PROMPT
Format every item below as a Markdown table with two columns, Row and Line, giving each nonblank line its own numbered row and leaving out blank lines.

-- begin --

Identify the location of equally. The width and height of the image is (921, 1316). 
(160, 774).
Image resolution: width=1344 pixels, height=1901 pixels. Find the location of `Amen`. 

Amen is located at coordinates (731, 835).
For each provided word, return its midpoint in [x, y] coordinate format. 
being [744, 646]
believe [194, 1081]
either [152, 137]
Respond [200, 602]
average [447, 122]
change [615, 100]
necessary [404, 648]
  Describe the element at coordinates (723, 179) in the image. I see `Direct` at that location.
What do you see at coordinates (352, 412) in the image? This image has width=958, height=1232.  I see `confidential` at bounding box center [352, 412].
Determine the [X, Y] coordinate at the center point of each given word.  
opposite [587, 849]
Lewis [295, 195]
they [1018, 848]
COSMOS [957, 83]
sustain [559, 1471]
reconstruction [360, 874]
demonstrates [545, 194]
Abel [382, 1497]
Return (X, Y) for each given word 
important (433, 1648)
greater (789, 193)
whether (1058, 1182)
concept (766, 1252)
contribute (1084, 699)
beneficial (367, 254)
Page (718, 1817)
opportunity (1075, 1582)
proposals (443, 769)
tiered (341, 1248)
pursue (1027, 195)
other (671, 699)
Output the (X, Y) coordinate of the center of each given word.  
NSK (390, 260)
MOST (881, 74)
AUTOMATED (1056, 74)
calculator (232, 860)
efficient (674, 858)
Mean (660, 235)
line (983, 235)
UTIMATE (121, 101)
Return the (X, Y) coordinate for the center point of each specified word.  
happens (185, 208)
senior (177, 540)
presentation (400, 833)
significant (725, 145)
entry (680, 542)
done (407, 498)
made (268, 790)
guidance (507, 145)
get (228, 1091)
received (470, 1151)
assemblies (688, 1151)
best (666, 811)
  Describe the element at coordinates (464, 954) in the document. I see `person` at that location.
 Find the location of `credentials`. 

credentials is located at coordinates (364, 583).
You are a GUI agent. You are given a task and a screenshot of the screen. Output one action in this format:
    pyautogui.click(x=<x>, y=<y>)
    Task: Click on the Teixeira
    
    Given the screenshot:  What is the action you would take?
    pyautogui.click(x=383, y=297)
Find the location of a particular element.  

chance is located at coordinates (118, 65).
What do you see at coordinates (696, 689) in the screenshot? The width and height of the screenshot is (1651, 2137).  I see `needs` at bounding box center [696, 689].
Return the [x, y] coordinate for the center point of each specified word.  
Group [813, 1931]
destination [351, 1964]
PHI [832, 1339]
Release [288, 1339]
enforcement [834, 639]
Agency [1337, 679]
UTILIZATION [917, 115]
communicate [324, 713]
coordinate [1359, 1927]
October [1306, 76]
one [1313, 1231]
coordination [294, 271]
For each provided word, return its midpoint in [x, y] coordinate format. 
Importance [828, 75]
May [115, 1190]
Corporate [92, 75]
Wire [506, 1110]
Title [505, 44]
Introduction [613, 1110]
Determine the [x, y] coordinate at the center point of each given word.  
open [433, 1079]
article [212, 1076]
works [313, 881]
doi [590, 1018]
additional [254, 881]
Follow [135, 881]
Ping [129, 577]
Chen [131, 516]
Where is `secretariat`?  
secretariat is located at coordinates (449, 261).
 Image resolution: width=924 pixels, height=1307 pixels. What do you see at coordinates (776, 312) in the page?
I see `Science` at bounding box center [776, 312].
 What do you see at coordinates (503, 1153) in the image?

-- end --

EXERCISE SOLUTION
| Row | Line |
|---|---|
| 1 | Identify the location of equally. The width and height of the image is (921, 1316).  |
| 2 | (160, 774). |
| 3 | Image resolution: width=1344 pixels, height=1901 pixels. Find the location of `Amen`.  |
| 4 | Amen is located at coordinates (731, 835). |
| 5 | For each provided word, return its midpoint in [x, y] coordinate format.  |
| 6 | being [744, 646] |
| 7 | believe [194, 1081] |
| 8 | either [152, 137] |
| 9 | Respond [200, 602] |
| 10 | average [447, 122] |
| 11 | change [615, 100] |
| 12 | necessary [404, 648] |
| 13 |   Describe the element at coordinates (723, 179) in the image. I see `Direct` at that location. |
| 14 | What do you see at coordinates (352, 412) in the image? This image has width=958, height=1232.  I see `confidential` at bounding box center [352, 412]. |
| 15 | Determine the [X, Y] coordinate at the center point of each given word.   |
| 16 | opposite [587, 849] |
| 17 | Lewis [295, 195] |
| 18 | they [1018, 848] |
| 19 | COSMOS [957, 83] |
| 20 | sustain [559, 1471] |
| 21 | reconstruction [360, 874] |
| 22 | demonstrates [545, 194] |
| 23 | Abel [382, 1497] |
| 24 | Return (X, Y) for each given word  |
| 25 | important (433, 1648) |
| 26 | greater (789, 193) |
| 27 | whether (1058, 1182) |
| 28 | concept (766, 1252) |
| 29 | contribute (1084, 699) |
| 30 | beneficial (367, 254) |
| 31 | Page (718, 1817) |
| 32 | opportunity (1075, 1582) |
| 33 | proposals (443, 769) |
| 34 | tiered (341, 1248) |
| 35 | pursue (1027, 195) |
| 36 | other (671, 699) |
| 37 | Output the (X, Y) coordinate of the center of each given word.   |
| 38 | NSK (390, 260) |
| 39 | MOST (881, 74) |
| 40 | AUTOMATED (1056, 74) |
| 41 | calculator (232, 860) |
| 42 | efficient (674, 858) |
| 43 | Mean (660, 235) |
| 44 | line (983, 235) |
| 45 | UTIMATE (121, 101) |
| 46 | Return the (X, Y) coordinate for the center point of each specified word.   |
| 47 | happens (185, 208) |
| 48 | senior (177, 540) |
| 49 | presentation (400, 833) |
| 50 | significant (725, 145) |
| 51 | entry (680, 542) |
| 52 | done (407, 498) |
| 53 | made (268, 790) |
| 54 | guidance (507, 145) |
| 55 | get (228, 1091) |
| 56 | received (470, 1151) |
| 57 | assemblies (688, 1151) |
| 58 | best (666, 811) |
| 59 |   Describe the element at coordinates (464, 954) in the document. I see `person` at that location. |
| 60 |  Find the location of `credentials`.  |
| 61 | credentials is located at coordinates (364, 583). |
| 62 | You are a GUI agent. You are given a task and a screenshot of the screen. Output one action in this format: |
| 63 |     pyautogui.click(x=<x>, y=<y>) |
| 64 |     Task: Click on the Teixeira |
| 65 |     Given the screenshot:  What is the action you would take? |
| 66 |     pyautogui.click(x=383, y=297) |
| 67 | Find the location of a particular element.   |
| 68 | chance is located at coordinates (118, 65). |
| 69 | What do you see at coordinates (696, 689) in the screenshot? The width and height of the screenshot is (1651, 2137).  I see `needs` at bounding box center [696, 689]. |
| 70 | Return the [x, y] coordinate for the center point of each specified word.   |
| 71 | Group [813, 1931] |
| 72 | destination [351, 1964] |
| 73 | PHI [832, 1339] |
| 74 | Release [288, 1339] |
| 75 | enforcement [834, 639] |
| 76 | Agency [1337, 679] |
| 77 | UTILIZATION [917, 115] |
| 78 | communicate [324, 713] |
| 79 | coordinate [1359, 1927] |
| 80 | October [1306, 76] |
| 81 | one [1313, 1231] |
| 82 | coordination [294, 271] |
| 83 | For each provided word, return its midpoint in [x, y] coordinate format.  |
| 84 | Importance [828, 75] |
| 85 | May [115, 1190] |
| 86 | Corporate [92, 75] |
| 87 | Wire [506, 1110] |
| 88 | Title [505, 44] |
| 89 | Introduction [613, 1110] |
| 90 | Determine the [x, y] coordinate at the center point of each given word.   |
| 91 | open [433, 1079] |
| 92 | article [212, 1076] |
| 93 | works [313, 881] |
| 94 | doi [590, 1018] |
| 95 | additional [254, 881] |
| 96 | Follow [135, 881] |
| 97 | Ping [129, 577] |
| 98 | Chen [131, 516] |
| 99 | Where is `secretariat`?   |
| 100 | secretariat is located at coordinates (449, 261). |
| 101 |  Image resolution: width=924 pixels, height=1307 pixels. What do you see at coordinates (776, 312) in the page? |
| 102 | I see `Science` at bounding box center [776, 312]. |
| 103 |  What do you see at coordinates (503, 1153) in the image? |